* [TASK ITEM]:
Leave out the pictures and transcribe every entry below exactly.
*** Opening of INPUT FOR THIS TASK ***
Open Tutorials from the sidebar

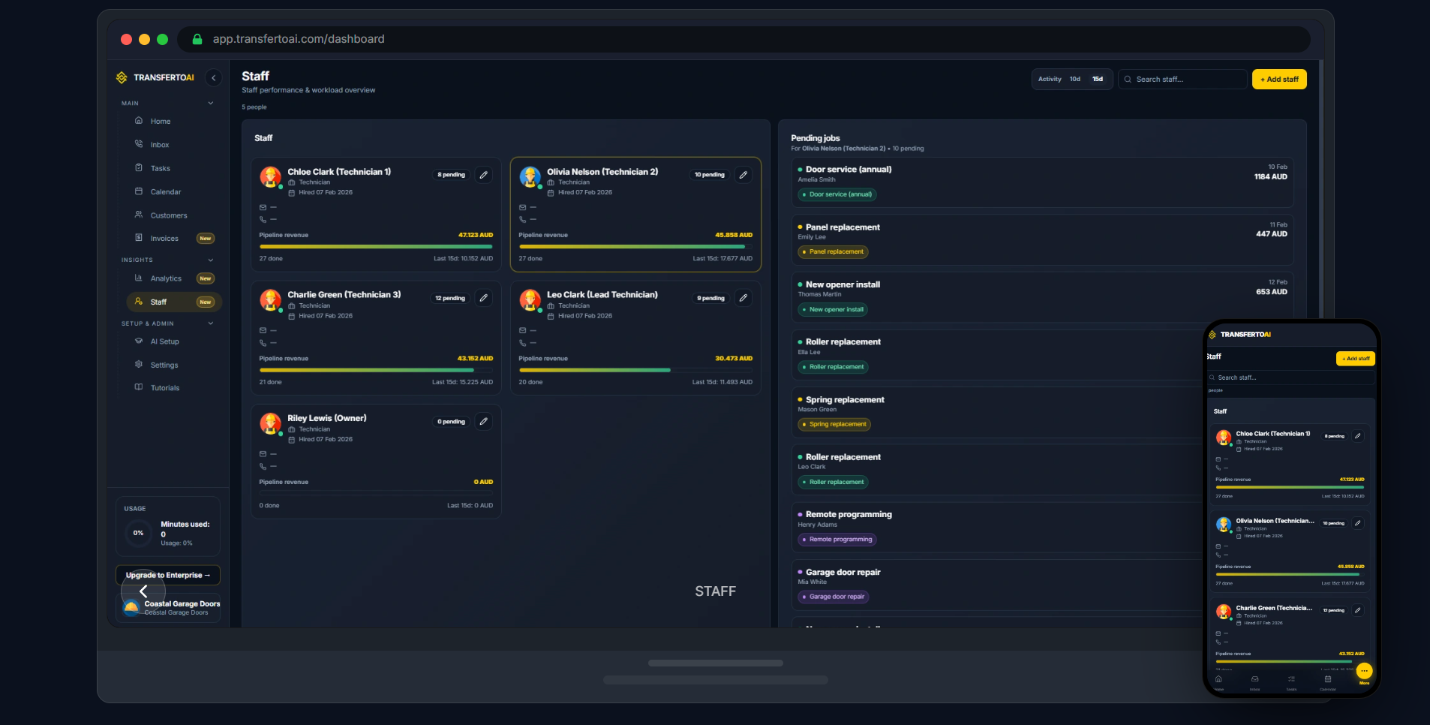164,388
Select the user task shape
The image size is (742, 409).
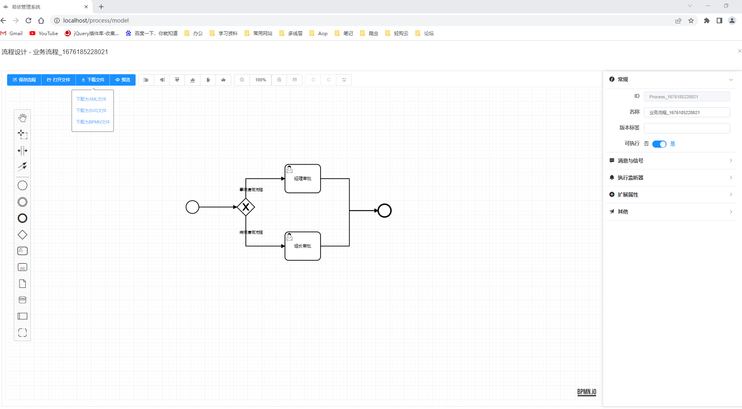[x=23, y=251]
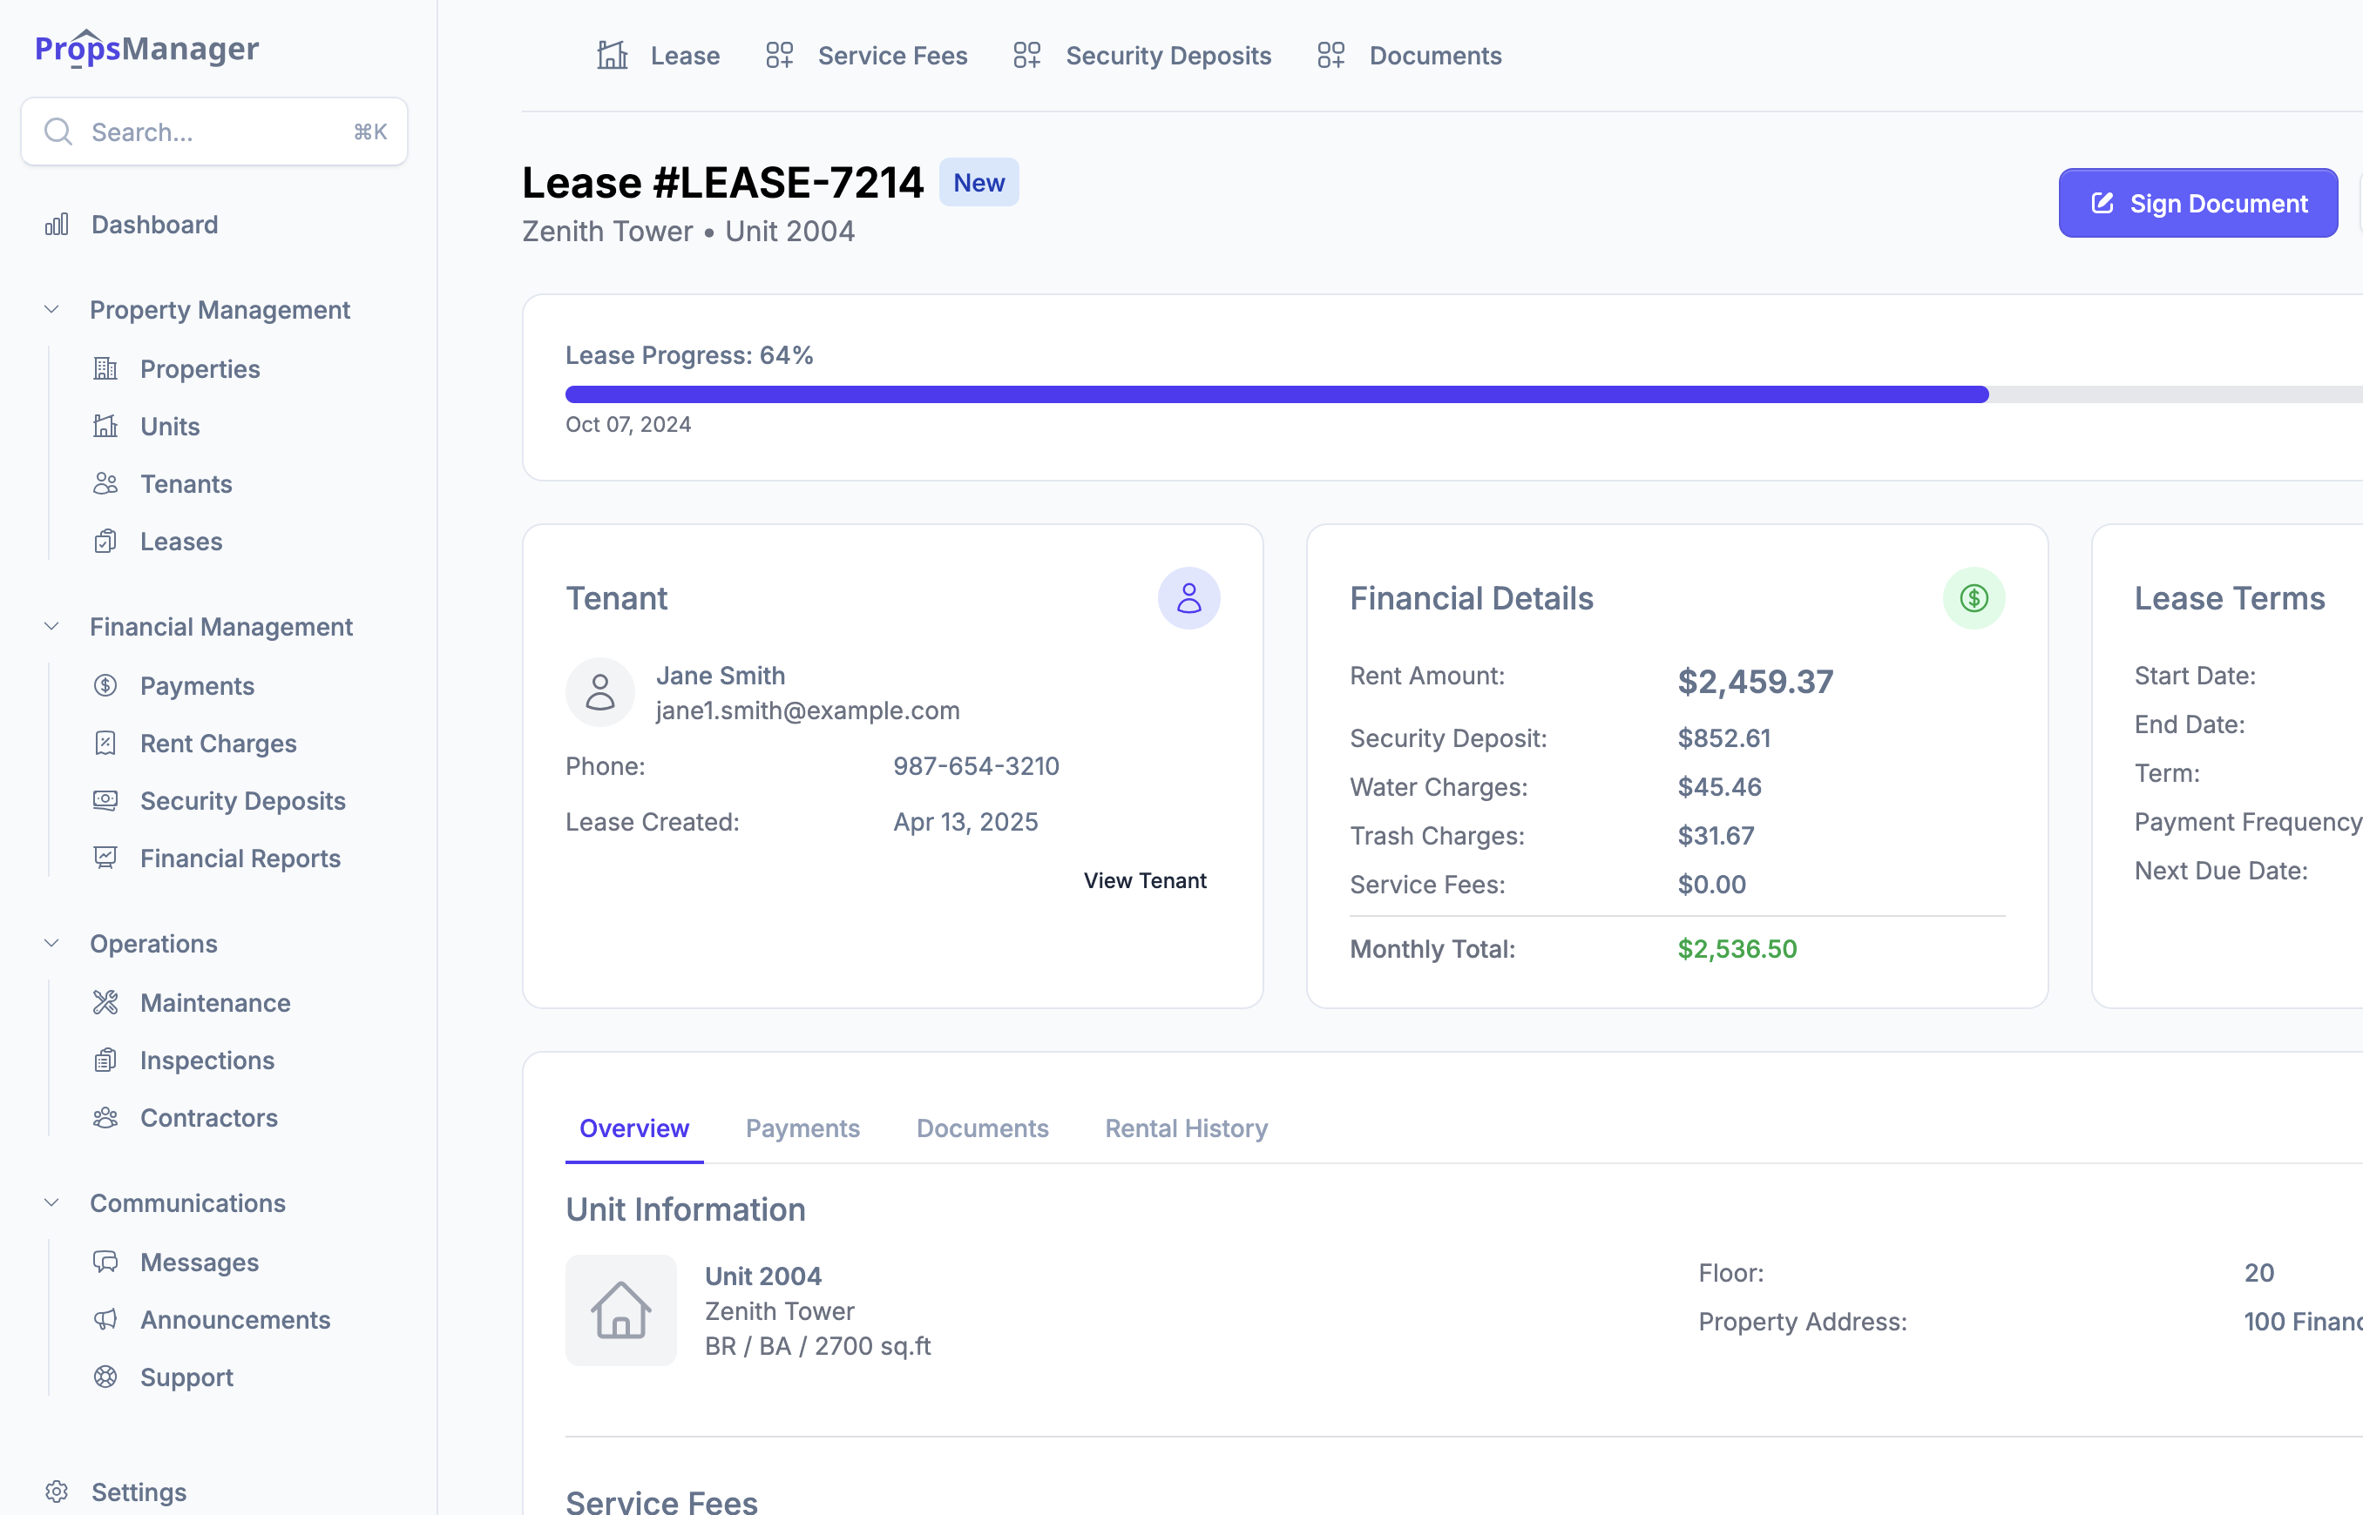The height and width of the screenshot is (1515, 2363).
Task: Select the Units icon in Property Management
Action: [x=105, y=426]
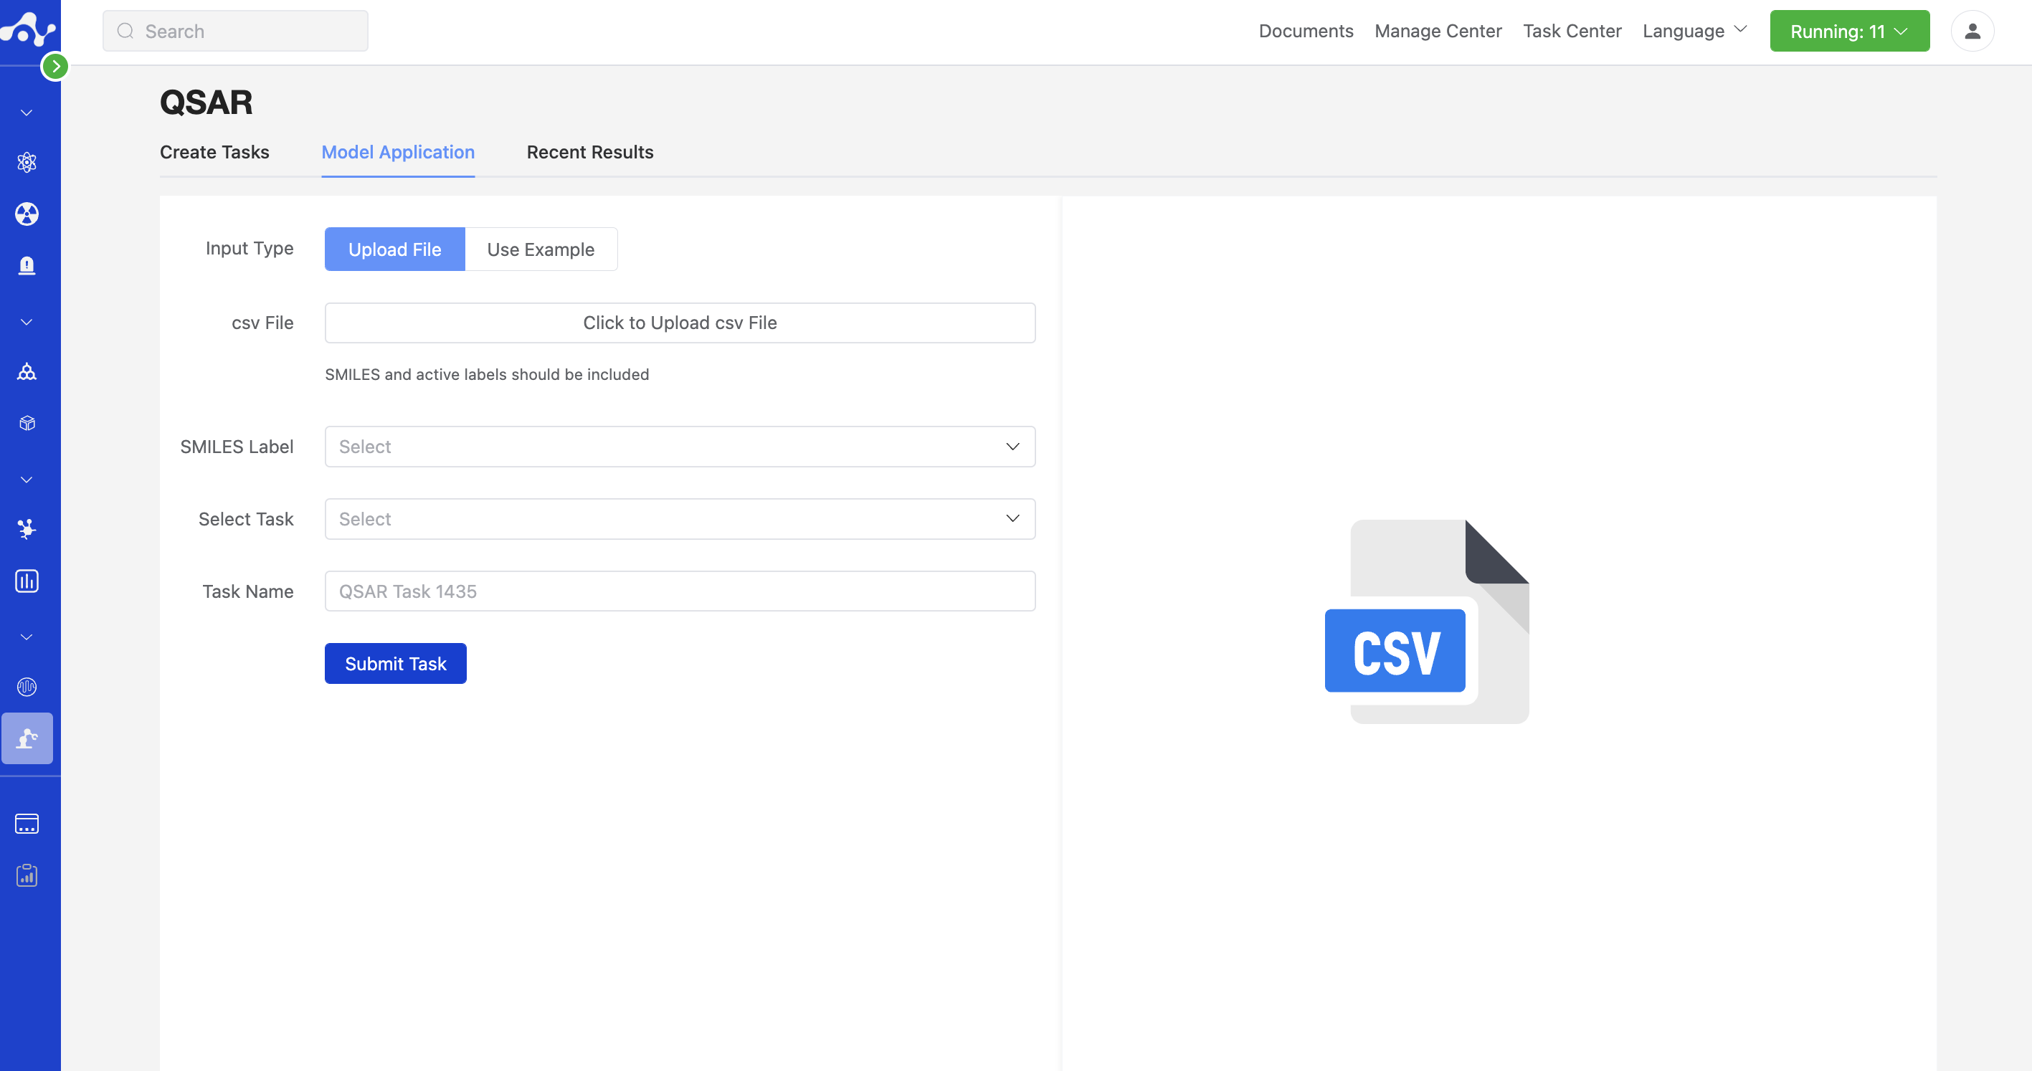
*** Close of INPUT FOR THIS TASK ***
* [RESPONSE]:
Open Tutorials from the sidebar

164,388
Select the user task shape
The image size is (742, 409).
[x=23, y=251]
The height and width of the screenshot is (1515, 2363).
Task: Select the Units icon in Property Management
Action: [x=105, y=426]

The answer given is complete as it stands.